## [Problem requirements]
Only lines with the word "computer" belong in the answer; copy them from the records below.

(Saved entries)
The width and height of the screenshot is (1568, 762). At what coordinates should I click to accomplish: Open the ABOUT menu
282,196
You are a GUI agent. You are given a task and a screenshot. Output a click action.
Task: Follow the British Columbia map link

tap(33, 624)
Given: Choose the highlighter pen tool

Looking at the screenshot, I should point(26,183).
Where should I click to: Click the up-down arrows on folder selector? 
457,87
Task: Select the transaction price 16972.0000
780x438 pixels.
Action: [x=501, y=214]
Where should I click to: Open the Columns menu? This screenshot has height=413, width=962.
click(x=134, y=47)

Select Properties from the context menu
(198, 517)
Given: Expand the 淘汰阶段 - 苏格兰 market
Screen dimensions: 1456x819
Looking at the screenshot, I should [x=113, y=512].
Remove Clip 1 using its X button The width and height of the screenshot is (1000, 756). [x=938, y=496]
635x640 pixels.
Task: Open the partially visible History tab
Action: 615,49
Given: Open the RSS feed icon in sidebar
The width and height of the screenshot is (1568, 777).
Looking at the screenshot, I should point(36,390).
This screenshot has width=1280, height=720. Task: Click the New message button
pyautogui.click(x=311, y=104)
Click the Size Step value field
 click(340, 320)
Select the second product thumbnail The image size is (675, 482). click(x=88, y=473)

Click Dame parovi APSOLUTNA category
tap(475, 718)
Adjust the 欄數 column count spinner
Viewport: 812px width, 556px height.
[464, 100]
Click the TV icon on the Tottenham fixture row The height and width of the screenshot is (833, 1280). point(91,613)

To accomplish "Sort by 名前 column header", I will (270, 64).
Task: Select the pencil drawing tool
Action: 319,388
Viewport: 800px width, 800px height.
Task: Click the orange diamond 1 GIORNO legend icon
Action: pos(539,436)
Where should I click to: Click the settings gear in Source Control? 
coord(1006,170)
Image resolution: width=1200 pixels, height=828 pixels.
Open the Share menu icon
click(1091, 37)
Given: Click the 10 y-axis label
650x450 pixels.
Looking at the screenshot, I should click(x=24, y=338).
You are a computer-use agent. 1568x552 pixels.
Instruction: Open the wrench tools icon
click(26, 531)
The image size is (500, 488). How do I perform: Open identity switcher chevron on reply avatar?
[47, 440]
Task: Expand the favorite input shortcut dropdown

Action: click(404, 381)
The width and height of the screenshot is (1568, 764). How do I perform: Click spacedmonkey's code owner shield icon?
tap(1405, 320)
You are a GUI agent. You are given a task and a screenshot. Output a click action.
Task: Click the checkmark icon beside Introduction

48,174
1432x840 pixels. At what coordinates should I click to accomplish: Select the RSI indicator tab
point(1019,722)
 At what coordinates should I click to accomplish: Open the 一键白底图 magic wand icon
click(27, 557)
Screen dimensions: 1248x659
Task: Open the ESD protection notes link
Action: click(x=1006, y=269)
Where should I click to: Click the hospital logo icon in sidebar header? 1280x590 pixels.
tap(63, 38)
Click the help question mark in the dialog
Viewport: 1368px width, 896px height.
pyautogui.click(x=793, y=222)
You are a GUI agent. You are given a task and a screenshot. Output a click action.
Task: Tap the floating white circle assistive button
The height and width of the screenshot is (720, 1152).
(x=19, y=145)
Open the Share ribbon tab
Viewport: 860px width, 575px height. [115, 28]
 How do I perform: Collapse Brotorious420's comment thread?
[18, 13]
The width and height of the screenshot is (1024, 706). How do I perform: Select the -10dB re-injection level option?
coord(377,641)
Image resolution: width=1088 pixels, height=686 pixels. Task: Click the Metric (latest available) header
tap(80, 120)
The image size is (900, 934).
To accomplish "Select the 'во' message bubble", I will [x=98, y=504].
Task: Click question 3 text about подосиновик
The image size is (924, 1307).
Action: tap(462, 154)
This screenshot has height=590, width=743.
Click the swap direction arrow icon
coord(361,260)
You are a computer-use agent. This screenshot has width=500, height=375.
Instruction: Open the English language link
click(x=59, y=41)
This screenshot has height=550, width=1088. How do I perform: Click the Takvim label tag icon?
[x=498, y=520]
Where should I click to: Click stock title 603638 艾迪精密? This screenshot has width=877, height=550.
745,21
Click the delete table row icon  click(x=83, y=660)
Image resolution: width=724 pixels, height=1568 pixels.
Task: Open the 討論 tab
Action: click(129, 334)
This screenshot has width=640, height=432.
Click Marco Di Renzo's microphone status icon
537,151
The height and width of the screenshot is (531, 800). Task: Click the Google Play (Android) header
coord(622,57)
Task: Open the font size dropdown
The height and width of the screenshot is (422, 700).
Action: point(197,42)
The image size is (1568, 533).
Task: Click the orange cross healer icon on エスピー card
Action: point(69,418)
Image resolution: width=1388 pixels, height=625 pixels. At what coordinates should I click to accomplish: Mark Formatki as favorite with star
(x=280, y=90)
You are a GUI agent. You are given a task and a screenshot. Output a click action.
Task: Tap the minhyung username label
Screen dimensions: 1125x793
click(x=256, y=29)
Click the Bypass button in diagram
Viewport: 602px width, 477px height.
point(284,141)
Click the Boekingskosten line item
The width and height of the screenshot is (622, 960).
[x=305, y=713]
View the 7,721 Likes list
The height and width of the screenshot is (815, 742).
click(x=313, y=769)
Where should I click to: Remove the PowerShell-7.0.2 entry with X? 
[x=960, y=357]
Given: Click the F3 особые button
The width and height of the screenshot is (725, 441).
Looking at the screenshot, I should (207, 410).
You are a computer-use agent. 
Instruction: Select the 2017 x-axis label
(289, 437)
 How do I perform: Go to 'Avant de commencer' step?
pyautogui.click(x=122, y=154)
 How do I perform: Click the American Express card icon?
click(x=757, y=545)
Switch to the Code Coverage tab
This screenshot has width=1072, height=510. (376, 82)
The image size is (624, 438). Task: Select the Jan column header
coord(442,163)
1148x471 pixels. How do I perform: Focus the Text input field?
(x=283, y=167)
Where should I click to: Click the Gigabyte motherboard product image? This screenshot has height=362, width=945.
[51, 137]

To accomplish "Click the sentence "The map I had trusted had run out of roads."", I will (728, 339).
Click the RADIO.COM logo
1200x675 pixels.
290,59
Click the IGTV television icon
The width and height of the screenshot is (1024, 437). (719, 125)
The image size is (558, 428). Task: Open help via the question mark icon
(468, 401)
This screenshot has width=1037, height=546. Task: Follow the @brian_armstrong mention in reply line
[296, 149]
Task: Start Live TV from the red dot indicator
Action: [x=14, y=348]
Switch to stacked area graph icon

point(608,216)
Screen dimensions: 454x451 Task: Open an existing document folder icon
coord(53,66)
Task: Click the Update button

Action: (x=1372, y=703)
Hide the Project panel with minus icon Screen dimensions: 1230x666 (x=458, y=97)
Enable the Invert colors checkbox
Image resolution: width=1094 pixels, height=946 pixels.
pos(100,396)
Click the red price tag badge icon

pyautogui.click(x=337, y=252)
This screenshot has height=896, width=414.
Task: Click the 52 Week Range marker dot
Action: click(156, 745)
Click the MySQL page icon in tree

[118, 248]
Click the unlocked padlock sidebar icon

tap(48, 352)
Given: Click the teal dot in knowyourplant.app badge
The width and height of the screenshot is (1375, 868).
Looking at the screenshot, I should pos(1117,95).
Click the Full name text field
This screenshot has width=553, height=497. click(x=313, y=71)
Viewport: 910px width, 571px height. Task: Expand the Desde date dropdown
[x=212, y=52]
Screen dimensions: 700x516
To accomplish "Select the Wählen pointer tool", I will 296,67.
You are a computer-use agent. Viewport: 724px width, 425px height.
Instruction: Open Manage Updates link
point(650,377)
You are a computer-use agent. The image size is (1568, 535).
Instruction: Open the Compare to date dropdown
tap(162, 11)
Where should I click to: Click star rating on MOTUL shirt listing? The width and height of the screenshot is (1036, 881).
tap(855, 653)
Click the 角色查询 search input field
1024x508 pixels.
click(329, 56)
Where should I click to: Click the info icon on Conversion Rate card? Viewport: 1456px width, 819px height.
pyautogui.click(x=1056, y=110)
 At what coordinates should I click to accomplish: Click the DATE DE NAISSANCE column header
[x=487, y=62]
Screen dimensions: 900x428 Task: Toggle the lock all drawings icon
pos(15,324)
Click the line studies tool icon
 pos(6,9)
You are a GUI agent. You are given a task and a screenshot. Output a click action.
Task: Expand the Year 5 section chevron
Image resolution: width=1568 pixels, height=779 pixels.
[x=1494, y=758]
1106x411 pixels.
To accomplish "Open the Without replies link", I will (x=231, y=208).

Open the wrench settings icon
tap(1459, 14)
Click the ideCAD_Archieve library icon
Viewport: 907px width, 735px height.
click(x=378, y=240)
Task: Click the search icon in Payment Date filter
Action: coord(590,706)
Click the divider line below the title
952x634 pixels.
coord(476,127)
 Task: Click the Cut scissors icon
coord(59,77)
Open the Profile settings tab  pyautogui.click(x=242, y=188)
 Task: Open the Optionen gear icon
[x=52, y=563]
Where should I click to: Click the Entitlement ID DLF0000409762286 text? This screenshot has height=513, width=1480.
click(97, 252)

## [Response]
You are a computer-use agent. 1568x552 pixels.
You are a computer-use agent. This screenshot has width=500, height=375.
You are a computer-use agent. 
You are a computer-use agent. Viewport: 724px width, 425px height.
You are a computer-use agent. The image size is (1568, 535).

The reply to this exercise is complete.